#### Task to carry out
Only one stretch of the listing below is wanted. Begin at the line that has "Image resolution: width=1918", stop after the line that has "Image resolution: width=1200", and repeat every line in between exactly.

Material supplied START

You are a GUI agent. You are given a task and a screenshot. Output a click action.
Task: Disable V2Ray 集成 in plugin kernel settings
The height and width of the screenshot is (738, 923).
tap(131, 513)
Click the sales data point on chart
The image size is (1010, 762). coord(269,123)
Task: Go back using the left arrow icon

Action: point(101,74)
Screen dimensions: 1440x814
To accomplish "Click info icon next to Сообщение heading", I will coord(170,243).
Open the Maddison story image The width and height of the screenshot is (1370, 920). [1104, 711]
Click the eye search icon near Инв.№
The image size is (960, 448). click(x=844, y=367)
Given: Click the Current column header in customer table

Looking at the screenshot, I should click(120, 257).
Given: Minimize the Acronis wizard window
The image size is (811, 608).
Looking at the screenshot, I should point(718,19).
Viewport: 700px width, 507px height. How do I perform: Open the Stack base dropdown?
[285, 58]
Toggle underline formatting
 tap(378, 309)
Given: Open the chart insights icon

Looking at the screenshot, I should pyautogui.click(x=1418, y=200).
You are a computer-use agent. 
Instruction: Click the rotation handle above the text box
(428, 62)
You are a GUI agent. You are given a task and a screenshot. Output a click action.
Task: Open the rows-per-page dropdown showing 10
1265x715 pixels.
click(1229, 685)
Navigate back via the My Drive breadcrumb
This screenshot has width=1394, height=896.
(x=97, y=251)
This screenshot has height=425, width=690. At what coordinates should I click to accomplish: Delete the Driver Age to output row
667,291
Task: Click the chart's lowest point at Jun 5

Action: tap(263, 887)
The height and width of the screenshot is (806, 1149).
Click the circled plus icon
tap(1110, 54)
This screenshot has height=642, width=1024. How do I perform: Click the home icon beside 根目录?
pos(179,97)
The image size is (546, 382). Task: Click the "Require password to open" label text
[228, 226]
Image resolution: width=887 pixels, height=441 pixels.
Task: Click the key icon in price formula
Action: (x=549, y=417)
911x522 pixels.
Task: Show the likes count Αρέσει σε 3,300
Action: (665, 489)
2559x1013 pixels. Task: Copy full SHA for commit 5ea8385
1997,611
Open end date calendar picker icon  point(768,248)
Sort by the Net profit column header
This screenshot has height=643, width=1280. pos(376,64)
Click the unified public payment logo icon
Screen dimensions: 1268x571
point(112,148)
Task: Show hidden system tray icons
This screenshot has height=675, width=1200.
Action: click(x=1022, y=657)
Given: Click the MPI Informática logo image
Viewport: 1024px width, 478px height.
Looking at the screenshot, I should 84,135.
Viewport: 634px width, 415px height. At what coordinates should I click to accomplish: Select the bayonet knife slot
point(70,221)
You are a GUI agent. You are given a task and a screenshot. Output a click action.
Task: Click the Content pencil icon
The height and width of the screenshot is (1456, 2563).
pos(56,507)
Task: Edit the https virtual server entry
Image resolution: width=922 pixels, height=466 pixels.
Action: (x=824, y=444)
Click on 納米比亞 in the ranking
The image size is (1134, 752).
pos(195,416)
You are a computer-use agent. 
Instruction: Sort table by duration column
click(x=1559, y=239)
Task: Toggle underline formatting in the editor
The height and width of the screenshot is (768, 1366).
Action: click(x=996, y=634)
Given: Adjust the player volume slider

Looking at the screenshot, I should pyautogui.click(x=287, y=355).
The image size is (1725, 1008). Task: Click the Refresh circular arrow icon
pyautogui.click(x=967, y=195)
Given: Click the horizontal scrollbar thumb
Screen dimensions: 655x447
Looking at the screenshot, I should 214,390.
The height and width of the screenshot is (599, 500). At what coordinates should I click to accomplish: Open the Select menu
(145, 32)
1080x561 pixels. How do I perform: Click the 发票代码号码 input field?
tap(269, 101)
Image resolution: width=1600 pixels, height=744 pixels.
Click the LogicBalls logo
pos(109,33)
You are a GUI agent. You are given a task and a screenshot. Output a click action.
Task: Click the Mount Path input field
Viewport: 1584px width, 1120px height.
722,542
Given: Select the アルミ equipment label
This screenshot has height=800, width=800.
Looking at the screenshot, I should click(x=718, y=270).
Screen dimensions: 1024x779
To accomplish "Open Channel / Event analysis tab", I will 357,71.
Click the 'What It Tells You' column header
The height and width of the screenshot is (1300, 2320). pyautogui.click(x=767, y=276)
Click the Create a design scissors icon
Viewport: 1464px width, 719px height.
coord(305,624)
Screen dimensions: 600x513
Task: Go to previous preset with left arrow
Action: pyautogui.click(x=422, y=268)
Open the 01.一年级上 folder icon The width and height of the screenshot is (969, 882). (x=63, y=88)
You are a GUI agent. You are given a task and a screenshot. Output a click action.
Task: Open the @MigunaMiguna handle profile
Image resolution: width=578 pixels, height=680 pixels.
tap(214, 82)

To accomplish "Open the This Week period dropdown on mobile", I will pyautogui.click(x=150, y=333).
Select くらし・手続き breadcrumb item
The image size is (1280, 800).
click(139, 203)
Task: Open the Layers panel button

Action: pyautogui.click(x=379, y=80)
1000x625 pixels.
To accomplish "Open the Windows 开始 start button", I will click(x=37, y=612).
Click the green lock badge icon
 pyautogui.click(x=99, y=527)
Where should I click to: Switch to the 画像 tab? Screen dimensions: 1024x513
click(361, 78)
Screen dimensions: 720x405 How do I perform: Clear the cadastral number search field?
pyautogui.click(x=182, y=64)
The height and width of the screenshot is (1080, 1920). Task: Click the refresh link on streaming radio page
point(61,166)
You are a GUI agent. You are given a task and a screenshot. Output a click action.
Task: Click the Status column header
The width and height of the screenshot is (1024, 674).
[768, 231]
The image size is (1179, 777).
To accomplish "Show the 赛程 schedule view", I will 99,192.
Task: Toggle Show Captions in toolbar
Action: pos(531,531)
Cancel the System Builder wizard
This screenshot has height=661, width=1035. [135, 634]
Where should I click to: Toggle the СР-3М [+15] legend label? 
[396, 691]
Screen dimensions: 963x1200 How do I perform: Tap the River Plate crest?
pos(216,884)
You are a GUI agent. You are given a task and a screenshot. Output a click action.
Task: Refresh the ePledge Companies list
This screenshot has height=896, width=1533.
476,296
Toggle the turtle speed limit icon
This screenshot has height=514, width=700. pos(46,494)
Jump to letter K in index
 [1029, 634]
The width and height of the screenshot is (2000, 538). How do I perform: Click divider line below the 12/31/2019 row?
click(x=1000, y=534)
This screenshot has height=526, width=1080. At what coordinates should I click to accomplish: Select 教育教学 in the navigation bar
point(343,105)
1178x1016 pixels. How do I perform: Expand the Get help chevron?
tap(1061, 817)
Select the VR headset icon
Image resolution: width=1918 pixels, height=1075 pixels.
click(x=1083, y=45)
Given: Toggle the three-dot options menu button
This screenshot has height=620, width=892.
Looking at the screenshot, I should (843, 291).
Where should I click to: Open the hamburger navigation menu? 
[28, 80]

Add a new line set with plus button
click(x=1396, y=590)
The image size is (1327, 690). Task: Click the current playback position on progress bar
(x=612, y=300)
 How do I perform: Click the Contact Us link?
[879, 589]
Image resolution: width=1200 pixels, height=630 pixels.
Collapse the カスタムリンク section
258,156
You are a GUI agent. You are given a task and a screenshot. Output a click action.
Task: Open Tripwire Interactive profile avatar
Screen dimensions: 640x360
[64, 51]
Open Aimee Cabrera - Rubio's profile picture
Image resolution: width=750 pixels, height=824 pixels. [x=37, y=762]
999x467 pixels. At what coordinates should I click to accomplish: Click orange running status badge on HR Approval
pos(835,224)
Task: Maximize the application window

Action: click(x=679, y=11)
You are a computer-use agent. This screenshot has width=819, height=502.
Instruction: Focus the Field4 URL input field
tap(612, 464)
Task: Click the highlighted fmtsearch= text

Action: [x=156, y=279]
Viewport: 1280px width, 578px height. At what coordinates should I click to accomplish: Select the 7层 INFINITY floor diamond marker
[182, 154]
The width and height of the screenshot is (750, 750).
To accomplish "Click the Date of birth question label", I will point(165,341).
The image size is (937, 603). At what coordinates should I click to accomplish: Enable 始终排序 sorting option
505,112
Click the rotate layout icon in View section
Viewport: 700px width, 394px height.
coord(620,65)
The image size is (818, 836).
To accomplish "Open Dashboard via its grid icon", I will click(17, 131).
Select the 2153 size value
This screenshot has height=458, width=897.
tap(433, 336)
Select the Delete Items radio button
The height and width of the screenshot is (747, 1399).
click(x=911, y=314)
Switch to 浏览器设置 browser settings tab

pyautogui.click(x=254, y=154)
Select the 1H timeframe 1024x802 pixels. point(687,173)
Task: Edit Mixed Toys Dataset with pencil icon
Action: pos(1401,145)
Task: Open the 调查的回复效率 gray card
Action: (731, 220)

Material supplied END

#### Expected answer
Image resolution: width=1918 pixels, height=1075 pixels.
click(x=1083, y=45)
Given: Toggle the three-dot options menu button
This screenshot has height=620, width=892.
Looking at the screenshot, I should (843, 291).
Where should I click to: Open the hamburger navigation menu? 
[28, 80]

Add a new line set with plus button
click(x=1396, y=590)
The image size is (1327, 690). Task: Click the current playback position on progress bar
(x=612, y=300)
 How do I perform: Click the Contact Us link?
[879, 589]
Image resolution: width=1200 pixels, height=630 pixels.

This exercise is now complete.